» **PROMPT 1**
Extract the passage of the Roland Garros article starting with "In 1989, Roland" and going on through "1 Steffi Graf.", copying it word for word.
» **PROMPT 2**
Extend the article on champions' first memories at Roland Garros, picking up right after its final sentence.
[Opening DOCUMENT SEGMENT section]
Before writing their names in the legend of Roland Garros, some champions experienced chaotic beginnings in Paris. Because the first time is always the best, we look back at some forgotten memories...

Before writing their names in the legend of Roland Garros, some champions experienced chaotic beginnings in Paris. Because the first time is always the best, we look back at some forgotten memories, from first kisses and a car accident to premature baldness…

 

Monica Seles' flowers

 

In 1989, Roland Garros’ central court discovered for the first time a young Yugoslav, aged just fifteen, who was making her beginnings on the professional tour. With disarming elegance, and on the advice of her coach, Nick Bollettieri, Monica Seles entered the court in the most original way – distributing flowers to spectators in the front rows before her third-round match against the number four seed, Zina Garrison. Courteously, she gave the last bouquet to her opponent who, apparently annoyed by such theatrics, refused it before being crushed 6/3 6/2 by the new darling of the Parisian public. Thereafter, Seles made it to the semi-finals, where she was eliminated by the world No. 1 Steffi Graf.

 

 

Hicham Arazi and his Moroccan Flag

 

May 1997. For his first senior tournament at Roland Garros, Hicham Arazi managed the feat of beating Marcelo Rios in the second round. The morning before the match, his father, omnipresent on the side-lines, ran into Jacques Le Led, the man in charge of court maintenance, and confessed something. "The first time I came to Roland Garros, Hicham was 5 years old. He looked around the Centre Court, and he said, 'Daddy, why is there no Moroccan flag here?" I replied: 'No, but maybe one day you will hang it there'." After hearing this anecdote, the stadium services immediately contacted the Embassy of Morocco, sent a messenger to get the diplomatic banner and hung it in the stadium ten minutes before the game. "We then went to see Hicham in the dressing room to tell him the news,” says Jérôme Le Led. “And he was very touched. "

Find this story on 40ans.wearetennis.com/en/m/373

 

Rafael Nadal on crutches

 

Everyone knows the story: Rafael Nadal won his first French Open in 2005 at the first attempt. But who knows if this Mallorcan empire couldn't have been built two years earlier, when the Spaniard was twice forced to withdraw due to injuries to his elbow (2003) and his ankle (2004). His first visit to Porte d’Auteuil? As a tourist, with his family, sunglasses on his nose and crutches in his hands. Finally, for his debut amongst the seniors the following year, Nadal was lynched by the Parisian crowd during a match against Sebastien Grosjean. Amidst an atmosphere of boos and insults, the referee had to stop the game for nine minutes... although we all know the result.

 

Yannick Noah first kisses

 

"The Cameroonian". Quite a mistake made by the French daily L'Equipe in 1978 when describing Yannick Noah’s first game at Roland Garros… Wearing high socks, short shorts and a fitted polo shirt, that day, the Frenchman(!) was at ease with his style. "He's a great representative of 1970s France,” says Frédéric Godart, a French fashion sociologist. “Nothing cheesy, he's the French illustration of French success." Three years earlier, when he was a resident within the precincts of the Paris stadium, Yannick, driving his Abarth Bianchi, reversed out at the same time as his room-mate, Pascal Portes, in the parking lot of the enclosure and their two cars collided. "I think it’s the only car accident at the French Open,” he laughed. “I say it like that but I think Pascal never got his license. I’m sure he bought it." For Noah, the first real time at Roland goes back even earlier, at the age of 14, when he was playing the junior French Championships, from which he holds a tender memory: "My first kiss was on Roland's Centre Court with a young girl from the Languedoc league, she was gorgeous. Her name was Mylène."
[Closing DOCUMENT SEGMENT section]
[Opening DATA LISTING section]
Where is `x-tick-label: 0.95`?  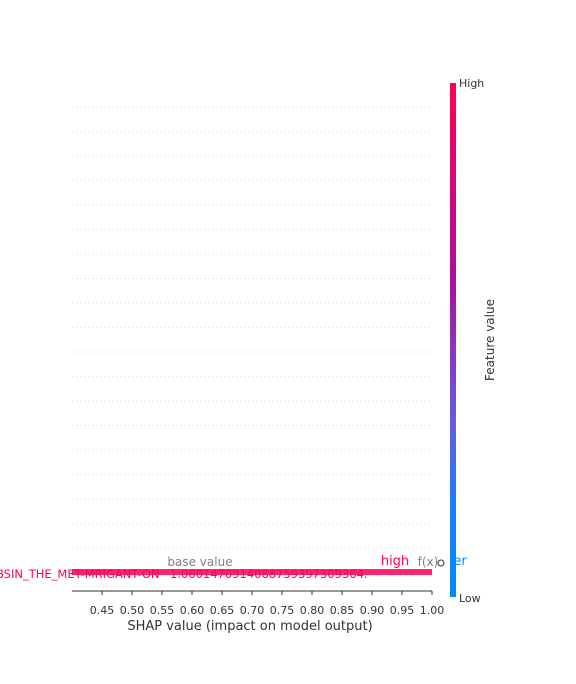
x-tick-label: 0.95 is located at coordinates (402, 610).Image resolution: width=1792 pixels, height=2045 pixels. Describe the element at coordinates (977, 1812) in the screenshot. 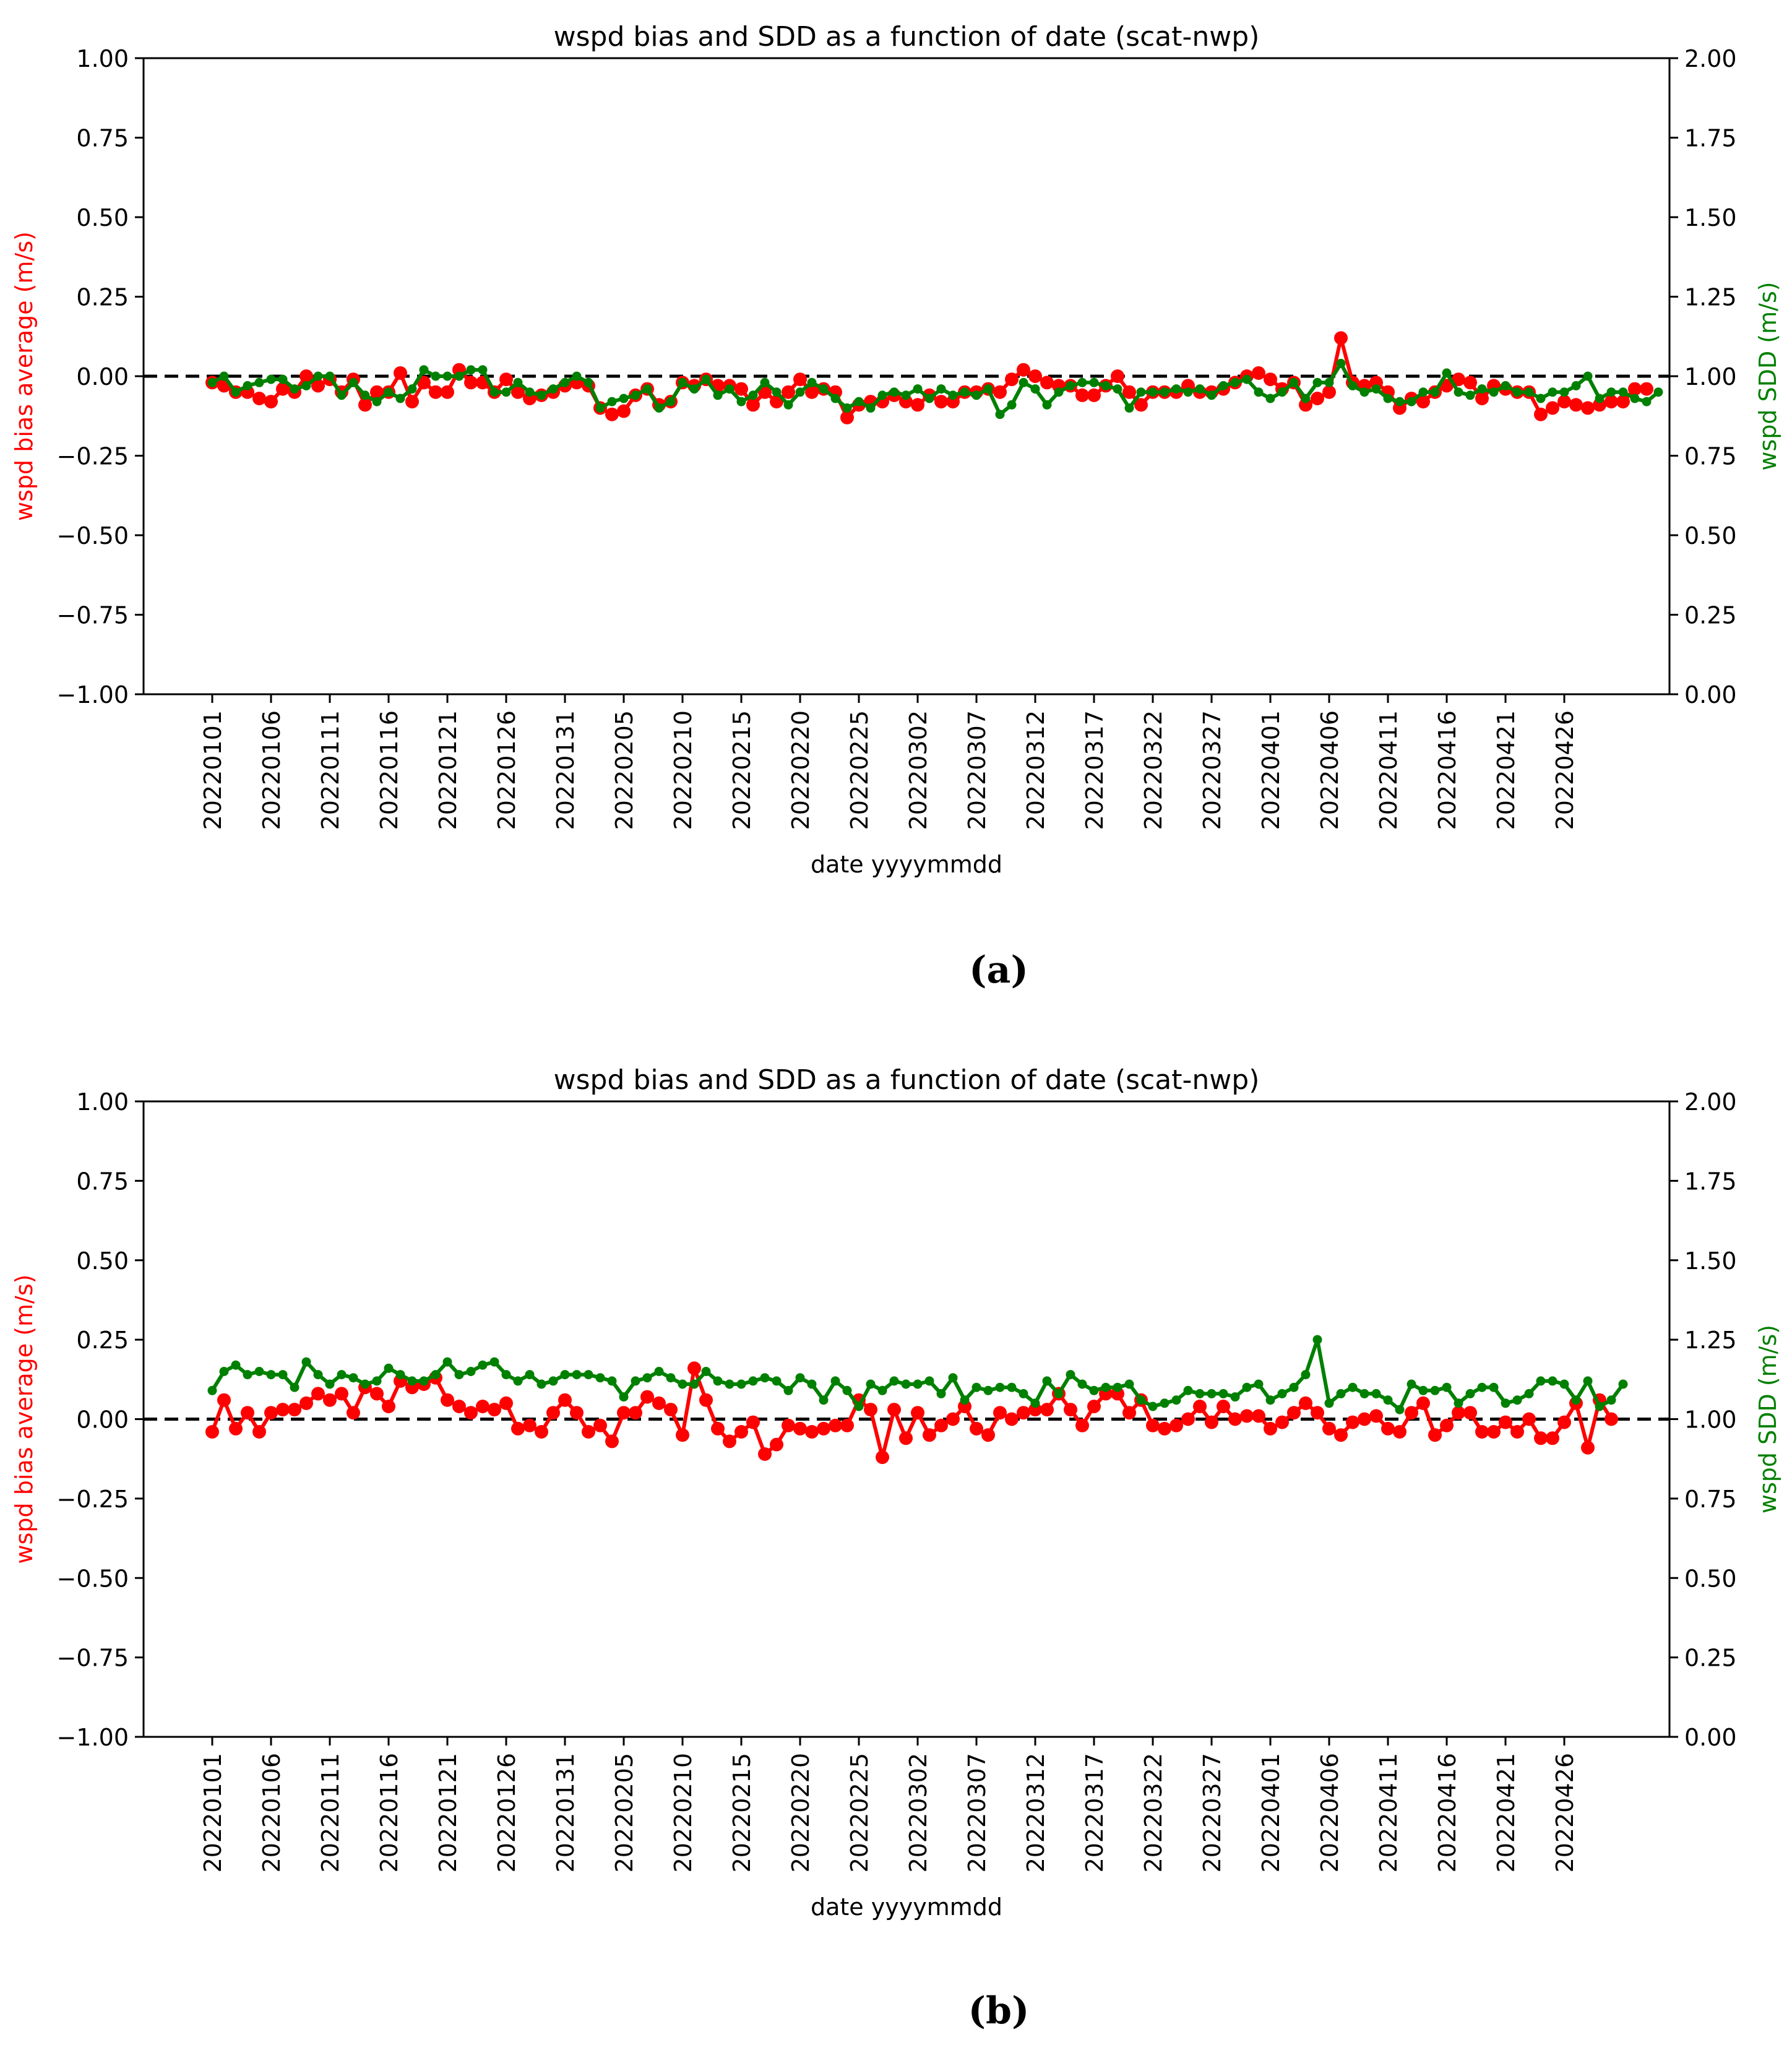

I see `x-tick-label: 20220307` at that location.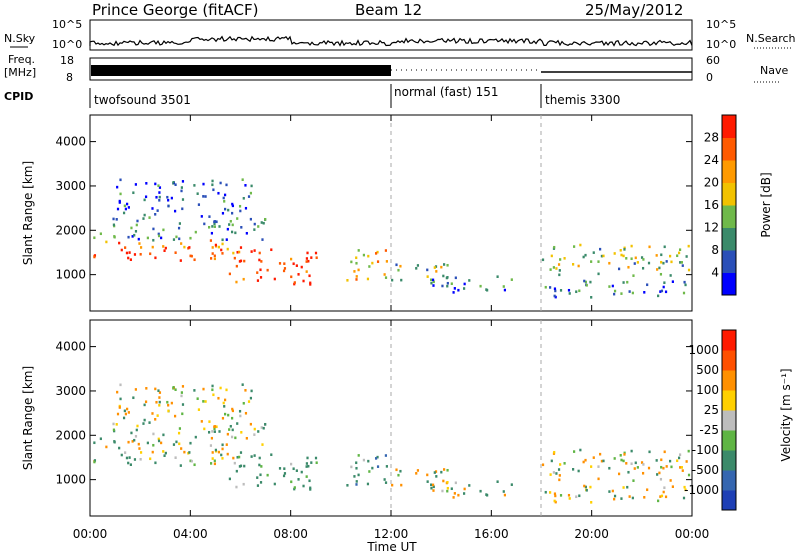  What do you see at coordinates (710, 78) in the screenshot?
I see `nave-right-tick-bottom: 0` at bounding box center [710, 78].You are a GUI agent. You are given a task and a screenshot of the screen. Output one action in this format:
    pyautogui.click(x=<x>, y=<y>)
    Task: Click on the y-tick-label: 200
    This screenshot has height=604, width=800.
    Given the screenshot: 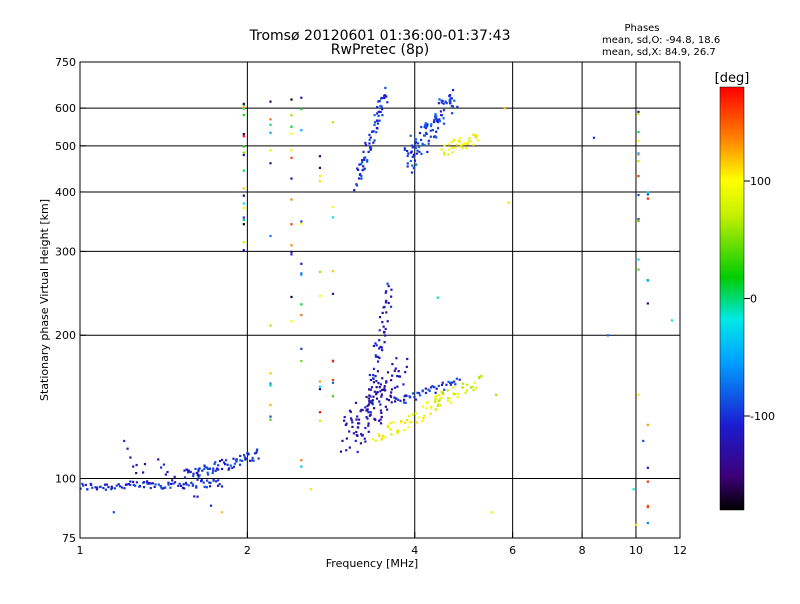 What is the action you would take?
    pyautogui.click(x=66, y=336)
    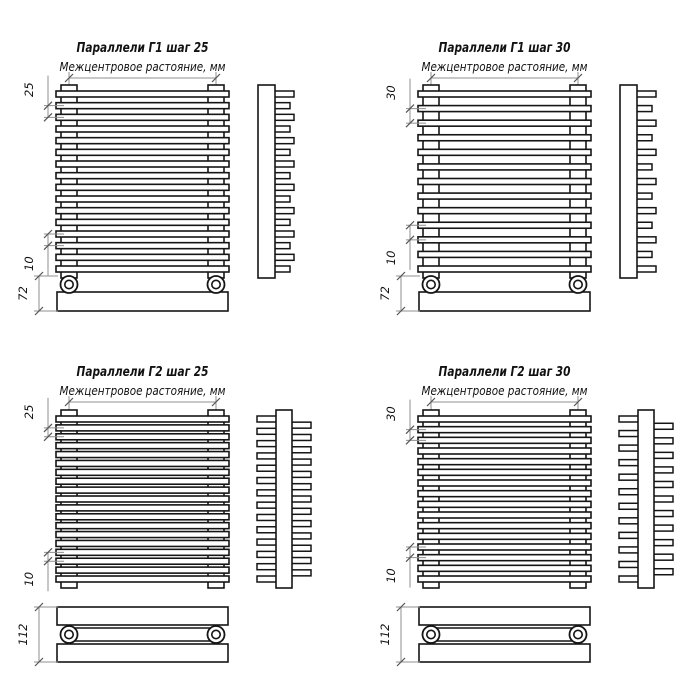  Describe the element at coordinates (399, 294) in the screenshot. I see `depth-dimension: 72` at that location.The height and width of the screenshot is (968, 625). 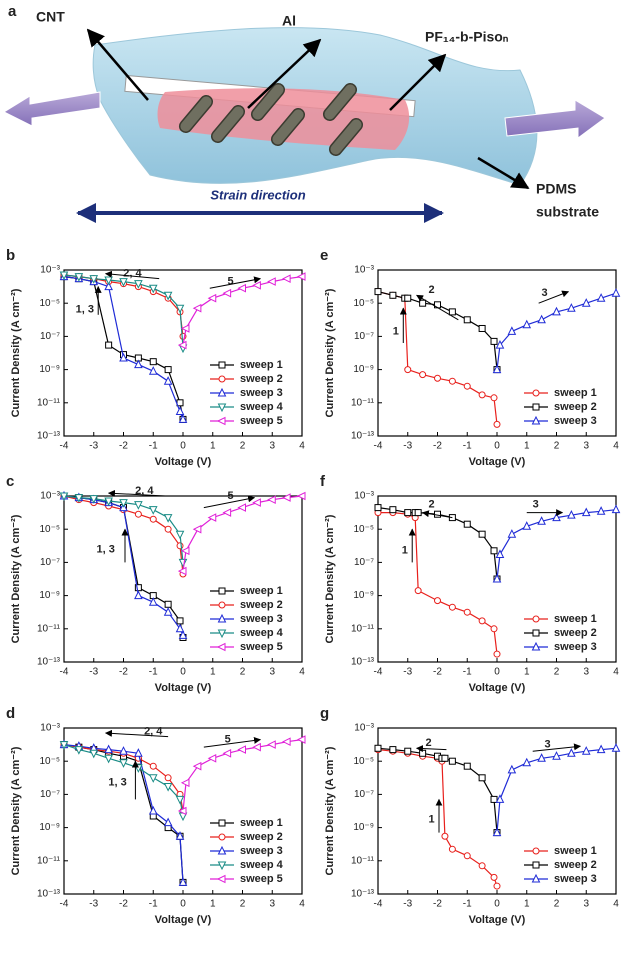 What do you see at coordinates (10, 714) in the screenshot?
I see `panel-label: d` at bounding box center [10, 714].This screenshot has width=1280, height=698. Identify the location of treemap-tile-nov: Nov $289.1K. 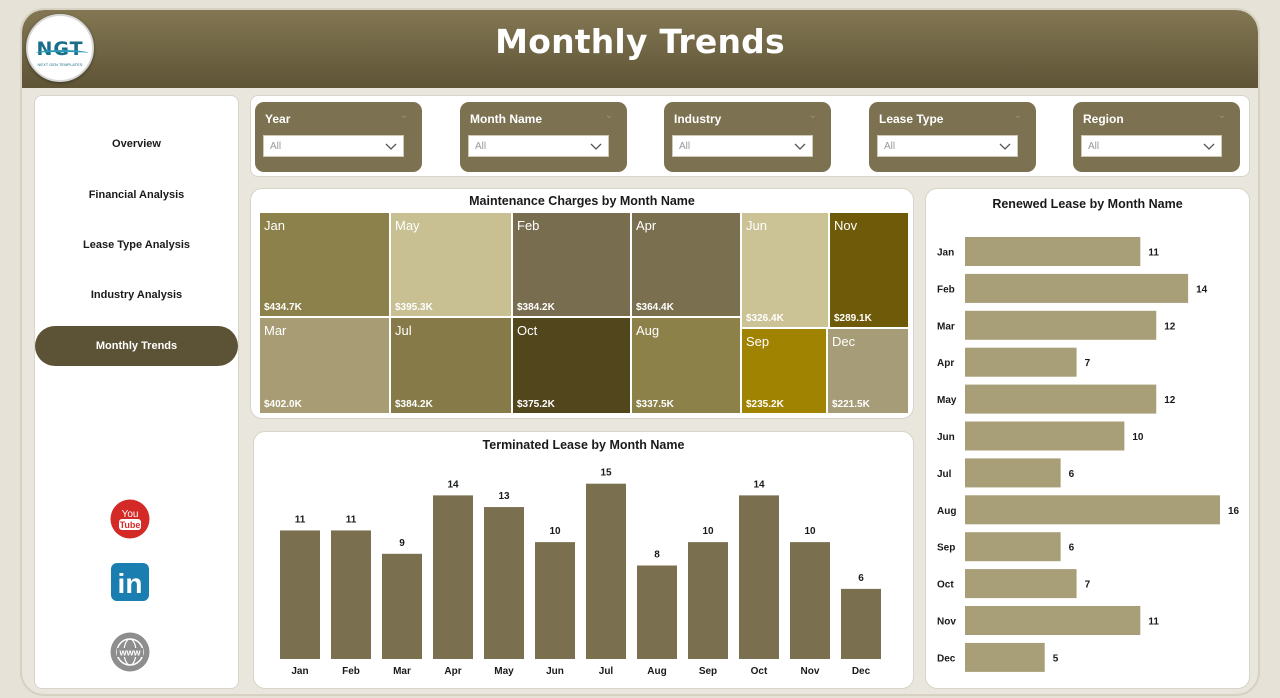
(869, 270).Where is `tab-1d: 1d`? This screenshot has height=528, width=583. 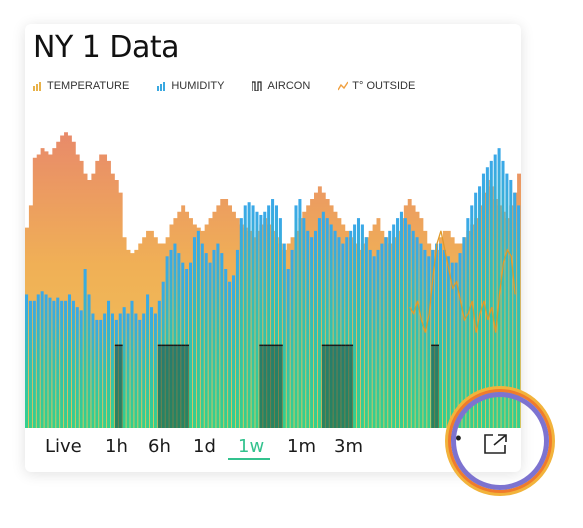 tab-1d: 1d is located at coordinates (204, 446).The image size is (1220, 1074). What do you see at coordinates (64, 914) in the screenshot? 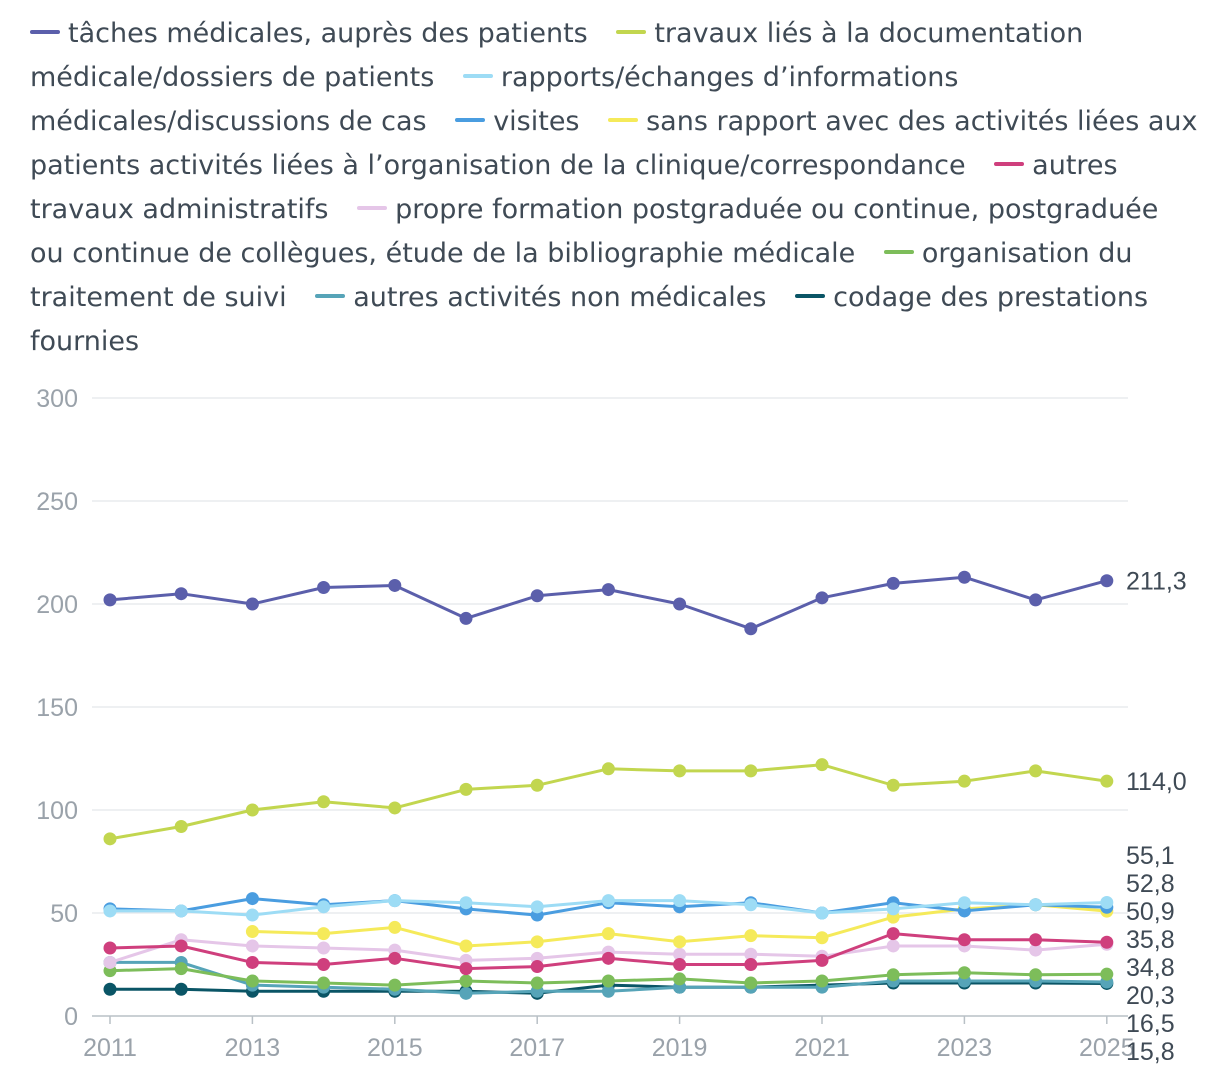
[Closing DATA LISTING section]
» **FINAL ANSWER 1**
In 1989, Roland Garros’ central court discovered for the first time a young Yugoslav, aged just fifteen, who was making her beginnings on the professional tour. With disarming elegance, and on the advice of her coach, Nick Bollettieri, Monica Seles entered the court in the most original way – distributing flowers to spectators in the front rows before her third-round match against the number four seed, Zina Garrison. Courteously, she gave the last bouquet to her opponent who, apparently annoyed by such theatrics, refused it before being crushed 6/3 6/2 by the new darling of the Parisian public. Thereafter, Seles made it to the semi-finals, where she was eliminated by the world No. 1 Steffi Graf.

» **FINAL ANSWER 2**
Find those stories on 40ans.wearetennis.com/en/m/104 and 40ans.wearetennis.com/en/m/347

 

Gustavo Kuerten's Phone cards

 

Before drawing hearts on Roland Garros' Philippe Chatrier court, lifting the trophy three times and falling in love with his adoring Parisian public, Gustavo Kuerten won the junior edition in 1994, at the first time of asking. For fifteen days, the Brazilian used, and abused, something offered by the organization: one, and only one, phone card per week to contact his family, no more. "Gustavo was coming to see me every day,” remembers Martine Letouzé, a former stewardess at Roland Garros. “It lasted for two weeks, since he won the tournament." After his victory, Gustavo apologized and introduced his family, who had come over for the occasion, to the person who helped him "keep his spirits up."  A class act.

Find this story on 40ans.wearetennis.com/en/m/48

 

Andre Agassi's wig

 

When, during the spring of 1988, an 18-year-old Andre Agassi rolled into town for the first time at Roland Garros, no one had ever seen a player with such a long bleached mane, let alone with denim shorts and such powerful shots from the baseline. That year it would take an inspired Mats Wilander to stop him in the semi-finals. Even more surprising, the Las Vegas Kid revealed in his autobiography that that year, the legendary peroxidised hairstyle was actually a wig hiding his premature baldness: "Every morning I woke up with a part of my identity on the pillow or in the sink.” Tough times.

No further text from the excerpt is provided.